MATERIAL FOR THIS EXERCISE:
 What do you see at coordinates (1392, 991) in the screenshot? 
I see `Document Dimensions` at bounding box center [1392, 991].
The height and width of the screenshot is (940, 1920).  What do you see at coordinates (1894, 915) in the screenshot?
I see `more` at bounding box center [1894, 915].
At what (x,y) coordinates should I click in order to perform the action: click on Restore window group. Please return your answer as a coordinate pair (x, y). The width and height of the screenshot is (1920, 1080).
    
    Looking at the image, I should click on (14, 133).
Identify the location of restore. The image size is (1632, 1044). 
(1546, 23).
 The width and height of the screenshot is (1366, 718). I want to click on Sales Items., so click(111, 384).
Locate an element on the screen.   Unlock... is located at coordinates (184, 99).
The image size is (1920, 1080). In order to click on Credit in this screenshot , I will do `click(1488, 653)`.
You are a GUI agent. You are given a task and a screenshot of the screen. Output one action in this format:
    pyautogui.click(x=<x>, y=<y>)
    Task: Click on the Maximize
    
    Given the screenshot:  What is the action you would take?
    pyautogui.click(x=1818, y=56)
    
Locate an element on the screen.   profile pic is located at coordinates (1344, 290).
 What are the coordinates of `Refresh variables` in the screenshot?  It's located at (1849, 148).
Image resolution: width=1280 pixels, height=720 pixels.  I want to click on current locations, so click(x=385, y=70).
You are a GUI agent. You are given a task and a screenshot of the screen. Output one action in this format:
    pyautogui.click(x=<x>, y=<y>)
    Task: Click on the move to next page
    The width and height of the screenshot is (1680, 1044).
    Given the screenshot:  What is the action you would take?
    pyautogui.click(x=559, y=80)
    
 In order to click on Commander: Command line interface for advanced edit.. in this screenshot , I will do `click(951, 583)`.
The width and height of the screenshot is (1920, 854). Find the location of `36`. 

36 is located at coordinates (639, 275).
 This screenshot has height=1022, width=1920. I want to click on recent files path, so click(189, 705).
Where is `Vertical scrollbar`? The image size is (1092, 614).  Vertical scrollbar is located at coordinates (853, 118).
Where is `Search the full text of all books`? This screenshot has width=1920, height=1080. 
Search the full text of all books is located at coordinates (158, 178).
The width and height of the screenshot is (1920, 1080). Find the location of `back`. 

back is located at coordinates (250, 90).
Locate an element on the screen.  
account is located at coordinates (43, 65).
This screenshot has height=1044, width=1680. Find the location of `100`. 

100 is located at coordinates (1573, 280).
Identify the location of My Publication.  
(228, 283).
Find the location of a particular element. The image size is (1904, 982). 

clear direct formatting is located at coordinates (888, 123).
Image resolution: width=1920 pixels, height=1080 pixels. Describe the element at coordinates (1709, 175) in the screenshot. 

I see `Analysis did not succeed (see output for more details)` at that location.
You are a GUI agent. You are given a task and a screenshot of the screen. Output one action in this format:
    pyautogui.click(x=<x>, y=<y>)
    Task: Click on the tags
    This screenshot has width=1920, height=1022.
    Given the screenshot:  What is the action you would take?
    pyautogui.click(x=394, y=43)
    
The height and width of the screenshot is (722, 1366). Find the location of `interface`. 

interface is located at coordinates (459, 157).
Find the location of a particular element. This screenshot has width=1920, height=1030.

GIVEN TASK: Copy the rows word for word, from the first one through the line containing "The image size is (1920, 1080).", including that line.

RESULT:
 What do you see at coordinates (1392, 991) in the screenshot? 
I see `Document Dimensions` at bounding box center [1392, 991].
The height and width of the screenshot is (940, 1920).  What do you see at coordinates (1894, 915) in the screenshot?
I see `more` at bounding box center [1894, 915].
At what (x,y) coordinates should I click in order to perform the action: click on Restore window group. Please return your answer as a coordinate pair (x, y). The width and height of the screenshot is (1920, 1080).
    
    Looking at the image, I should click on (14, 133).
Identify the location of restore. The image size is (1632, 1044). 
(1546, 23).
 The width and height of the screenshot is (1366, 718). I want to click on Sales Items., so click(111, 384).
Locate an element on the screen.   Unlock... is located at coordinates (184, 99).
The image size is (1920, 1080). In order to click on Credit in this screenshot , I will do `click(1488, 653)`.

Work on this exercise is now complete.